In the past I'd have been asked if I wanted to save the changes to the document. I would say no, because these were only temporary changes. But now these changes are saved to the document, and I've likely forgotten that I've made those changes. The next time I open the document I'm shocked to see that it looks completely wrong.
Yes, it's true, the upside is that I need merely look through the previous versions of the document in order to find and revert to the correct one. But I still find this problematic, and there are two reasons why.
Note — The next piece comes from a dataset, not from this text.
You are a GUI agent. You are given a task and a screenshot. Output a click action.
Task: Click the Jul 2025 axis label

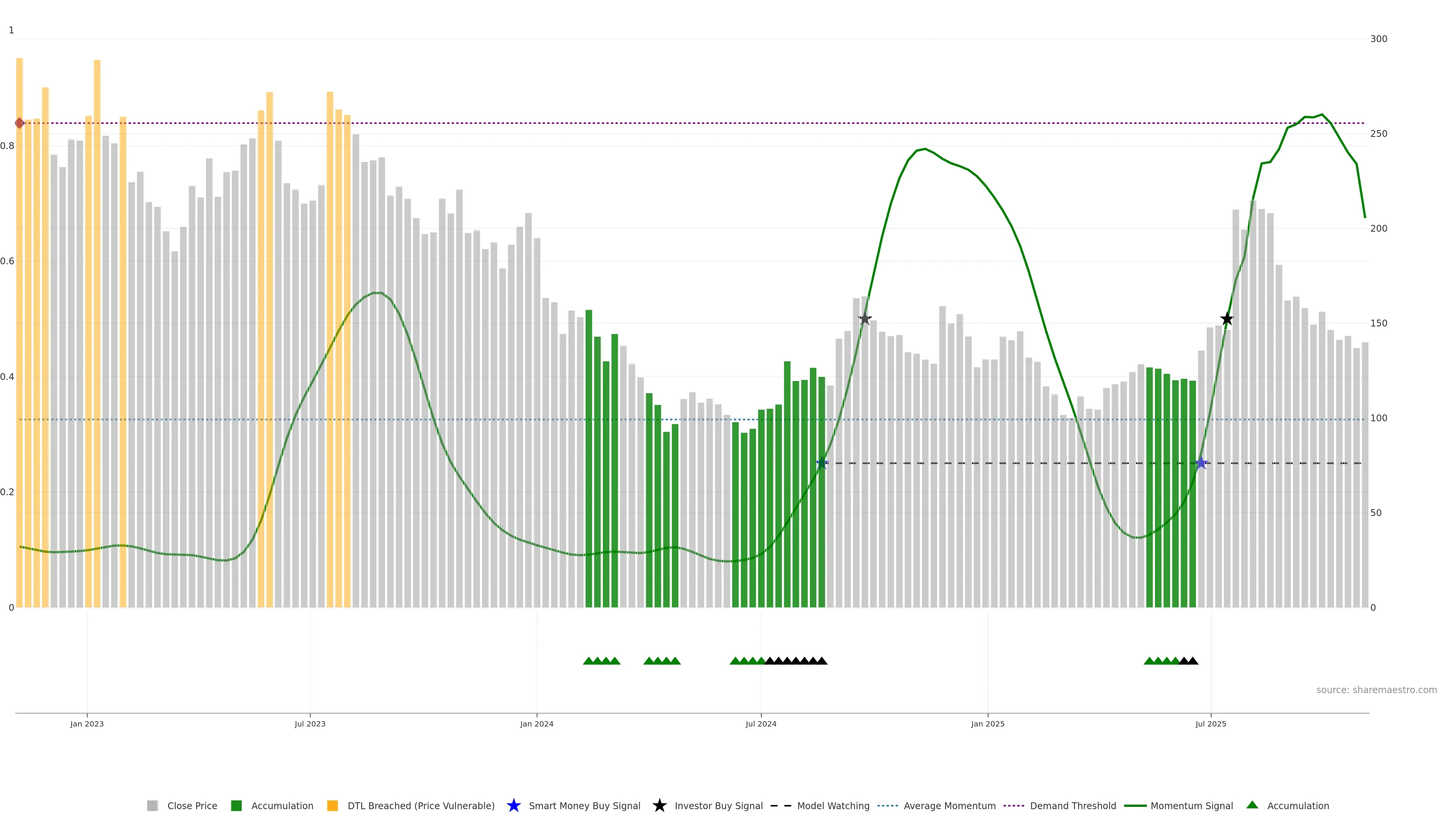click(1211, 724)
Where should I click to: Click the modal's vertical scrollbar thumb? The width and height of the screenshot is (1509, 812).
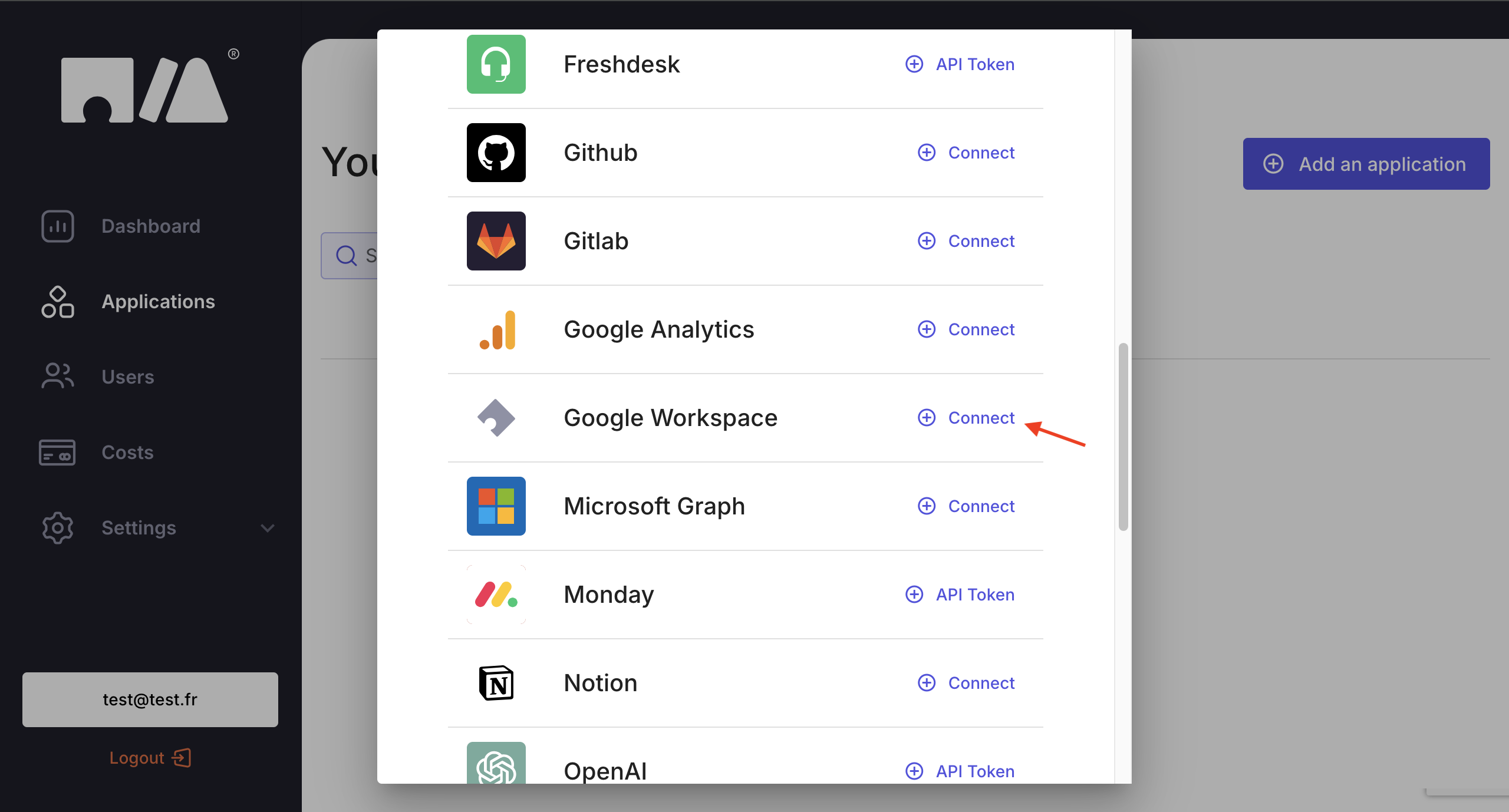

First of all, under Versions there is no good way to make temporary changes to a document. This is something I do way more than I ever realized. It's not so much a feature of the old document saving paradigm as a side-effect of it, nevertheless it's extremely useful. And it breaks in potentially jarring and disconcerting ways under Versions. If you're used to making temporary changes to documents, then simply reverting by not saving the document, you may be in for a surprise one day. Let's just hope you remember to check your versions.
Secondly, the way this all works is simply too quiet. I've just opened a document, made changes to that document, and closed the document. There's nothing now to confirm that these changes have been made, and so they are committed to this new version quietly and without warning. Attempting to edit a locked document, on the other hand, is completely the opposite experience, with warnings and multiple dialogs replete with confusing text. It's a strange juxtaposition. But frankly, if I just made a bunch of unsaved changes to a document, a little confirmation dialog at quit time might be nice.
Look, I get that this is a new paradigm, and behaviors need to be adjusted to some extent. But the way Versions works isn't perfect, nor is it set in stone. It can and should be better.